• [What you should do]: List each line of the data that holds the string "computer".

• [Provided information]:
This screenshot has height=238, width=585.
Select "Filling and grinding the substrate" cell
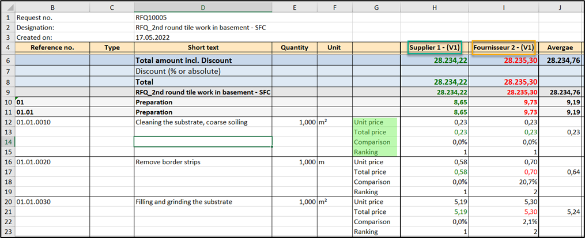(x=184, y=202)
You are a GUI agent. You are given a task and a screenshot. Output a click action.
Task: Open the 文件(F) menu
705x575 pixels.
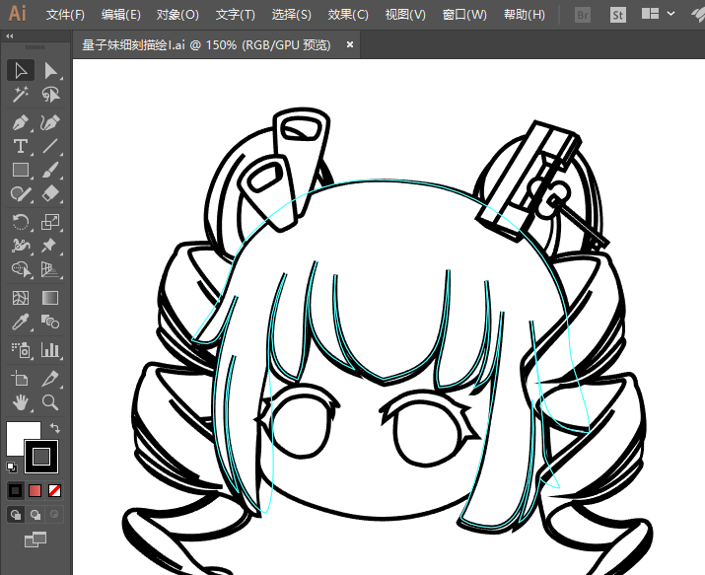(x=65, y=15)
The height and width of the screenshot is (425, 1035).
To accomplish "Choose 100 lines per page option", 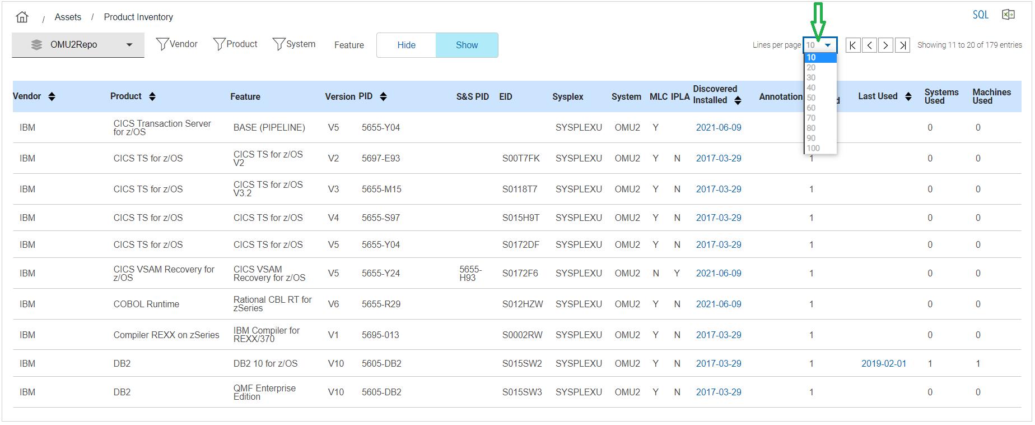I will click(x=813, y=149).
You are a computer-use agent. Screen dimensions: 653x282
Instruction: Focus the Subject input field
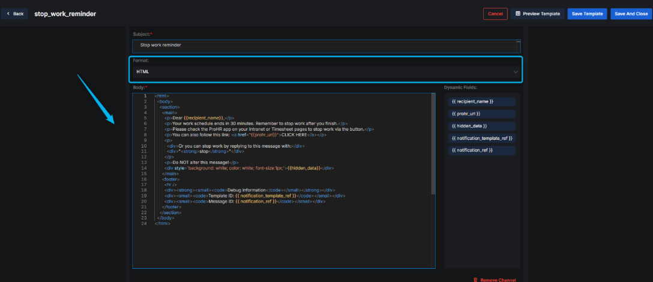324,45
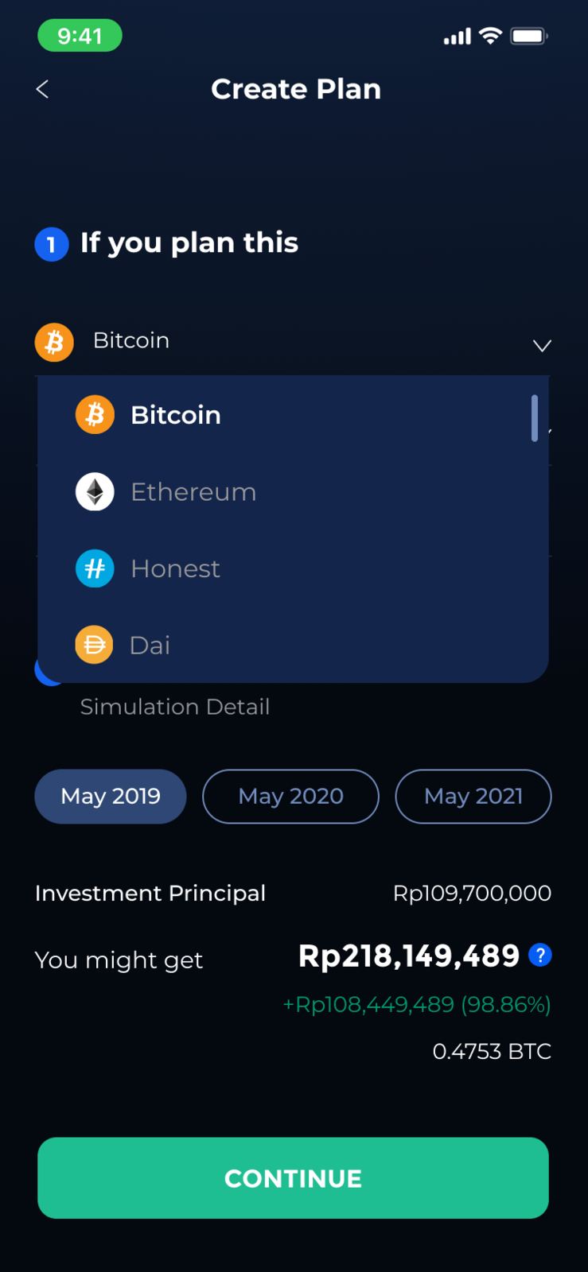Image resolution: width=588 pixels, height=1272 pixels.
Task: Click the Ethereum diamond icon
Action: [x=95, y=492]
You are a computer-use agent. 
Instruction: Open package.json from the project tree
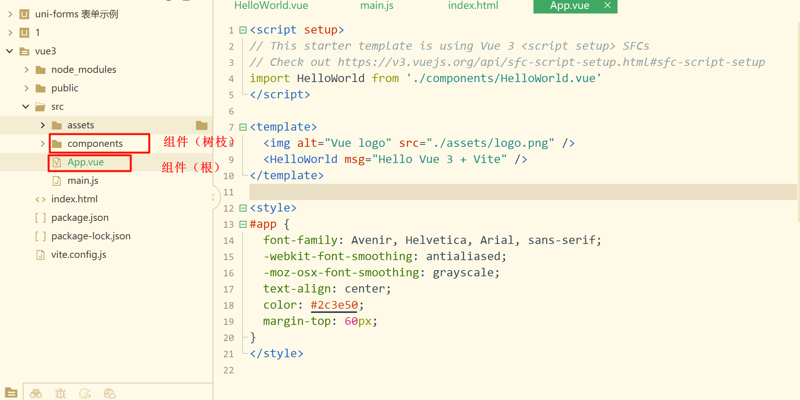tap(79, 218)
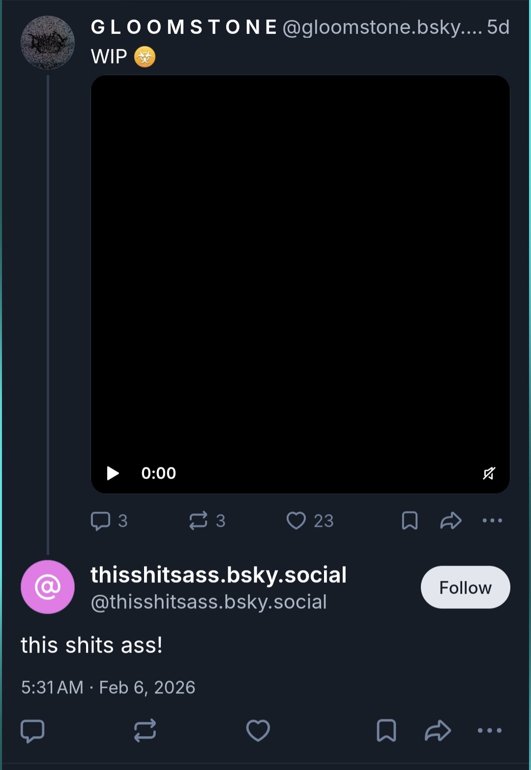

• [Answer to the exercise]:
You are a computer-use agent. Screen dimensions: 653x282
You are a computer-use agent. 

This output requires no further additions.